New owner of M.S. Norgoma has no definite plans for ship

PORT COLBORNE—Jeff Dwor, the new owner of the M.S. Norgoma (which at one time plied the waters of Manitoulin Island as a ferry), has no definite plans as to what he is going to do with the ship at this time.

“I like its lines, this vessel could be converted into something else,” said Mr. Dwor, who lives in Port Colborne, after having purchased the ship from the City of Sault Ste. Marie. “The ship is not too big, but not too small either. It is about 185-188 feet in length and 38 foot wide. It is a substantial vessel.”

“It is in good enough shape with ample space. I was thinking of turning the ship into living quarters for now, but I’m open to any kind of idea,” said Mr. Dwor. “I really don’t know yet what I am going to do with the ship.
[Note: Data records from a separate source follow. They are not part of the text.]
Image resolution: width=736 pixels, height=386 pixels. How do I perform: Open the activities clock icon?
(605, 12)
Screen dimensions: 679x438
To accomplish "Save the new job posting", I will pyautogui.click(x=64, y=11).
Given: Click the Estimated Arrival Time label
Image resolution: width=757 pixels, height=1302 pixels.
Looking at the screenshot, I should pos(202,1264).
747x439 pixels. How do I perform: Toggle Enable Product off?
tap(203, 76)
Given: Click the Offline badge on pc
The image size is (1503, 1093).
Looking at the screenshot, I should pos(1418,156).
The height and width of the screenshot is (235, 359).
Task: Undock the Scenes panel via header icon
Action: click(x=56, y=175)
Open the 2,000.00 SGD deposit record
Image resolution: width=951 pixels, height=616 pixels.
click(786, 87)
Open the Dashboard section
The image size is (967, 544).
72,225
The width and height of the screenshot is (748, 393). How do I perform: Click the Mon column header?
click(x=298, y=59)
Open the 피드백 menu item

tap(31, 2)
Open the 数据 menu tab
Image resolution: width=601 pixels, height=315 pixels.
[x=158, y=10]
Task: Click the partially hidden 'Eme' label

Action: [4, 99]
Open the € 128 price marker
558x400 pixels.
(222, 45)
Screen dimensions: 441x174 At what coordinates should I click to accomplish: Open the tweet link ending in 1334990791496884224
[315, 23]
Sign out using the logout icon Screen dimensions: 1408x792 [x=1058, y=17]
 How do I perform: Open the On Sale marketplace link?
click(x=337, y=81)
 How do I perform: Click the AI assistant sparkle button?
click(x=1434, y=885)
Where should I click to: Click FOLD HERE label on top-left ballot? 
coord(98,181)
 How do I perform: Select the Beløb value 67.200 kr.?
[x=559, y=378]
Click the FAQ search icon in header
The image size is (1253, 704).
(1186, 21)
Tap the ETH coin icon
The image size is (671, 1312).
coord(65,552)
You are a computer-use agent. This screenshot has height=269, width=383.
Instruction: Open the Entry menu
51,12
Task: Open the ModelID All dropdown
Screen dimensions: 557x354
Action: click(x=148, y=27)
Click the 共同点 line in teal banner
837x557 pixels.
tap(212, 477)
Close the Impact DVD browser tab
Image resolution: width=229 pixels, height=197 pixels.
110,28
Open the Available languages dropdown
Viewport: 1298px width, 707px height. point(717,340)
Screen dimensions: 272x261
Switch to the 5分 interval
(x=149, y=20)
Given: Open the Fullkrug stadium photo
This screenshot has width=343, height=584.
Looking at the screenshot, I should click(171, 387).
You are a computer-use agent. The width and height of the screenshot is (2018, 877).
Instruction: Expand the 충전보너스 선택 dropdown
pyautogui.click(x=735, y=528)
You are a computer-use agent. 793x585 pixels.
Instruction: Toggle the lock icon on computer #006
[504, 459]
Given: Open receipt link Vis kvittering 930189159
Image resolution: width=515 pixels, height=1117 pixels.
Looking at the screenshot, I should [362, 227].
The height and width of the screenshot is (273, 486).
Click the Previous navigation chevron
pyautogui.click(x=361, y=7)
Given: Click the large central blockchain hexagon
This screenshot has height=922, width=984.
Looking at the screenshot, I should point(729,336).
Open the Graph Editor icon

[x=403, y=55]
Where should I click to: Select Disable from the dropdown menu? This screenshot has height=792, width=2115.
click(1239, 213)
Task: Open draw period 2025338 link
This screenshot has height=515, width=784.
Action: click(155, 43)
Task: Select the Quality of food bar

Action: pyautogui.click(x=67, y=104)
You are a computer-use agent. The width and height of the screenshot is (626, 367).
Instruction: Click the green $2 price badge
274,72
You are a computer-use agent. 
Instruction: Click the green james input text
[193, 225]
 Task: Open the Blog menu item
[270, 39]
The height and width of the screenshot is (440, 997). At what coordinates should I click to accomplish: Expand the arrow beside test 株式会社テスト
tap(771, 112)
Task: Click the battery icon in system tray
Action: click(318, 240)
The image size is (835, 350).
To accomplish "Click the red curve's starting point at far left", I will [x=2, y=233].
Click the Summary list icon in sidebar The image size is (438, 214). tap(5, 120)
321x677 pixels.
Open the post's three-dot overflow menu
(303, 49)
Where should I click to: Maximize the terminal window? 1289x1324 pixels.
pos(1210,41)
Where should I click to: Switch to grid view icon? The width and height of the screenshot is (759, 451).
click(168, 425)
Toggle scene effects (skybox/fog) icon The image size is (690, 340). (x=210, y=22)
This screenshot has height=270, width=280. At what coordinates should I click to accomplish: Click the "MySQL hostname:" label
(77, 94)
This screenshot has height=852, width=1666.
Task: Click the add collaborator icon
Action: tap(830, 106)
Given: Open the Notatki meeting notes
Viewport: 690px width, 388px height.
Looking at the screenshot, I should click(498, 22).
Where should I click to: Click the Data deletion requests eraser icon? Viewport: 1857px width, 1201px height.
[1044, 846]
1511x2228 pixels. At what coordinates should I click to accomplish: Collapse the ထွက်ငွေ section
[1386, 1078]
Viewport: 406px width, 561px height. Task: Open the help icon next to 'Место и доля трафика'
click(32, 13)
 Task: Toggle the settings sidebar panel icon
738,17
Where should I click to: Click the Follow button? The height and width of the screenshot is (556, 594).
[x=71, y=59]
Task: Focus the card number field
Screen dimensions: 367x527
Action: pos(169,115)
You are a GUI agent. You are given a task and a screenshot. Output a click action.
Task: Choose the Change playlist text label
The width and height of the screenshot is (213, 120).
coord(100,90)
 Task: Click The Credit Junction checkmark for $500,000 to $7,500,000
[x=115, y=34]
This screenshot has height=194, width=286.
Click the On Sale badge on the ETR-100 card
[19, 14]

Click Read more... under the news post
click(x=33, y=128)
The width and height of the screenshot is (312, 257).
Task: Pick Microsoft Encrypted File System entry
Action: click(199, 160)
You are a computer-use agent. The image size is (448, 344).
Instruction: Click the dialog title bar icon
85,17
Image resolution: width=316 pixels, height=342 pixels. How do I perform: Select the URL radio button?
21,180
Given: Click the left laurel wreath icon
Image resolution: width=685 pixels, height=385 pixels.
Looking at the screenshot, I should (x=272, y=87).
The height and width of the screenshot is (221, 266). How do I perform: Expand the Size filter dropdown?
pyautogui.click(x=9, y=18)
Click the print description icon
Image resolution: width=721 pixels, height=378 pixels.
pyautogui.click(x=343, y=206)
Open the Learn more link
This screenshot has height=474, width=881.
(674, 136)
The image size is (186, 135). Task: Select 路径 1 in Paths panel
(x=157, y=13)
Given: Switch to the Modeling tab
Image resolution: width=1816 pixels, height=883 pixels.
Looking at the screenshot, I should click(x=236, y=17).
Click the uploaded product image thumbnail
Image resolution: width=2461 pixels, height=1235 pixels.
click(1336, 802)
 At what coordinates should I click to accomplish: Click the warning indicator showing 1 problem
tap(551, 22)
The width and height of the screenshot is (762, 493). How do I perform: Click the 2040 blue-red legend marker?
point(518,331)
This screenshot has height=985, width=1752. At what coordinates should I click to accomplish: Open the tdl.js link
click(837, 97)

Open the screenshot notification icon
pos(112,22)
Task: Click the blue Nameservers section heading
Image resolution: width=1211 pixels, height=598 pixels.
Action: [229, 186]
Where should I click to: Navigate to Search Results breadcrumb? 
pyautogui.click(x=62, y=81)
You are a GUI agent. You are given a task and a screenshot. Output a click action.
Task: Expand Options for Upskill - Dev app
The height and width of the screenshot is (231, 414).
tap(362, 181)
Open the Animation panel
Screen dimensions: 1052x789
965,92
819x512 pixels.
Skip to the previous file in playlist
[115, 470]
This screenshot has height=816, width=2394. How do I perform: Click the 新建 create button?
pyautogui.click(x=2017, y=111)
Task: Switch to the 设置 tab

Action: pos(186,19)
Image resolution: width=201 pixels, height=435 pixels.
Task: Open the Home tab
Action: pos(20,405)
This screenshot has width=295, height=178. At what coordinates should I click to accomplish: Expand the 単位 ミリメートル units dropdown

But I am open and flexible to any ideas.”

“One thing about it, I can’t move anything on the lakes until May,” quipped Mr. Dwor. 

Earlier this month, Mr. Dwor, a retired ship salvager, purchased the Norgoma for $2,500 from Sault Ste. Marie. City council approved the sale of the 188-foot former package freighter/passenger ferry/museum ship. Tom Vair, the city’s deputy chief administrative officer for community development and enterprise services told Soo Today.com Mr. Dwor has sold his business (Dwor Metal Co. Ltd. of Port Colborne) but is looking at the M.S. Norgoma as a personal project and renovating her for private use. Recently, Mr. Dwor came forward with interest in acquiring the vessel. He flew to Sault Ste. Marie, toured the vessel and expressed interest in purchasing it.

Mr. Vair told The Expositor, “council approved the sale of the ship to Mr. Dwor. “The agreement was reached January 31 and concludes in May, so there is a bit of finalization to be done. Part of the decision by council was so the marina by the Roberta Bondar Park marina can be redone. Council had to force the decision and have the Norgoma moved, and currently it is parked at the docks at Algoma-Steel and the town has been paying $40 a day in docking fees (since 2019).”

The city had planned to sell the Norgoma to The Sweet Shop in Tobermory but that deal fell through when the potential owner couldn’t find a berth in the municipal marina there.

Mr. Vair told The Expositor that since then, city staff has been looking for a new location for the Norgoma while also obtaining estimates to decommission the vessel.  A recent updated budget revealed decommissioning the vessel would have cost between $275,000-$325,000.

Mr. Dwor will take possession of the Norgoma some time in May. “If someone has a great idea for the ship that I can explore, bring it to me and I will listen. I’m not opposed to anything. Maybe people on Manitoulin could find things that it could be used for.”

MS Norgoma was a Canadian package freighter and passenger ferry that could also transport automobiles on a limited basis. Originally constructed as steam-powered ship in 1950, SS Norgoma primarily sailed the route from her home port of Owen Sound to Sault Ste. Marie, providing a five-day round trip, once a week, serving isolated communities along the North Shore. After conversion to a motor ship, Norgoma was transferred to the Manitoulin Island ferry route between Tobermory and South Baymouth along with her sister ship SS Norisle, replacing the smaller ferry, MS Normac on that route.

Norgoma, owned by Owen Sound Transportion Company Limited, was built at the Collingwood shipyards in 1950. She replaced the SS Manitoulin, which was retired in 1949.

Norgoma travelled mainly on the North Channel route until 1963. Improvements to Ontario’s highways, such as the Trans-Canada Highway (Georgian Bay route) completed in 1962, brought about stiff competition for the company. In that year, a 60-kilometre road was constructed into Killarney from Highway 6, the first port of call for the steamer. At the time, increased traffic on the Manitoulin Island-Tobermory route demanded a greater automobile capacity than her sister ships SS Norisle and MS Normac could handle.

In 1974, both Norgoma and Norisle were replaced by the much larger and more modern MS Chi-Cheemaun which could accommodate more vehicles than both sister ships put together. Norgoma was berthed as a museum ship in Sault Ste. Marie, Ontario. In 1981 the ship was transferred to a charity, the St. Mary’s River Marine Heritage Centre. The Norisle was purchased at the same time. By Assiginack Township and is still berthed at the Manitowaning Marina.